Hacker News new | past | comments | ask | show | jobs | submit login
Real-world dynamic programming: seam carving (avikdas.com)
412 points by akdas on June 26, 2019 | hide | past | favorite | 66 comments

I held a workshop once where people implemented this (and other image algorithms). The end result can be seen here [0], and the tasks here [1] (but in Norwegian). Can click the "run seam carving" button to watch it unfold step by step.

[0]: https://matsemann.github.io/image-workshop/ [1]: https://github.com/Matsemann/image-workshop

This was a homework assignment in Robert Sedgewick's Algorithms course on Coursera!


Great class and fun assignment!

Wasn't the first assignment about detecting percolation using the union find datastructure?
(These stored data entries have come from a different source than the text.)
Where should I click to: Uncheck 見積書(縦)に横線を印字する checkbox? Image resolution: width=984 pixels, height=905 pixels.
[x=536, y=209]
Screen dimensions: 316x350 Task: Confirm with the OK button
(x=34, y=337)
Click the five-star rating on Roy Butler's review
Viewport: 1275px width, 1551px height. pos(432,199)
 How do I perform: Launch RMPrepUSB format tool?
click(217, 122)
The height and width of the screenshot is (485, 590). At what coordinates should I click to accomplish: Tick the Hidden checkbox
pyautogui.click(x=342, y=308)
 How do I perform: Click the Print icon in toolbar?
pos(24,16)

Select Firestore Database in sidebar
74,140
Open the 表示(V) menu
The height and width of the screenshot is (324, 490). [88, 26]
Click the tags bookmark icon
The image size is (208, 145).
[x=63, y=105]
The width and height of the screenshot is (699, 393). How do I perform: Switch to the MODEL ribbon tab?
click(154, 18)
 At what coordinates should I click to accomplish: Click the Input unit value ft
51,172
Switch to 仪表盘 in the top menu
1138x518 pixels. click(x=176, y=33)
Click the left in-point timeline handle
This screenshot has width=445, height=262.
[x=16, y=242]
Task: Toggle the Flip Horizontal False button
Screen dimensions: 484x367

IIRC, sedgwick's class doesn't cover dynamic programming directly at all.

Seam carving is the second assignment of Algorithms Part II. I also highly recommend Princeton's Algorithms course on Coursera.

Ah, I haven't taken Part II of the course. Probably not a bad idea to start :)

It feels like those images of the energy could have been improved by plotting the log of the energy. It would allow us to see changes at the low end where the decisions are being made.

I'm toying around learning the algorithm. Thought I might share a log plot of the energy. https://imgur.com/a/YlrS7aV

This brings to mind the Viterbi algorithm that calculates the most likely sequence of events in a hidden Markov model (Markov model itself is just a state machine on a graph with weighed edges, where each weight on a state transition is represented as a probability of that transition).

It's essentially bases to the same algorithm: you can eliminate sequences if they lead to the same event that is already part of a solution, but with lesser probability. The amount of paths would be exponential, but the ability to eliminate them keeps it polynomial. That really brings forth the beauty of dynamic programming.

I just literally published an article on that yesterday :) https://avikdas.com/2019/06/24/dynamic-programming-for-machi...

Agreed, it's basically the same algorithm.

One really nice application of the Viterbi algorithm is map-matching, i.e. taking a GPS trail and "snapping" it to the road network to determine the actual route taken. It's difficult because GPS trails are often sparse and noisy, so you can't do something simple like "project onto the closest road segment". If you take the "states" of the model to be road segments and derive the transition probabilities from the shortest route between segments, you can apply Viterbi and get a very accurate result most of the time. Of course, calculating shortest routes involves Dijkstra, another famous dynamic algorithm.

Cool! Has anyone written this up and made cool visualizations? It's one of those many things I'd like to do but don't have time for :)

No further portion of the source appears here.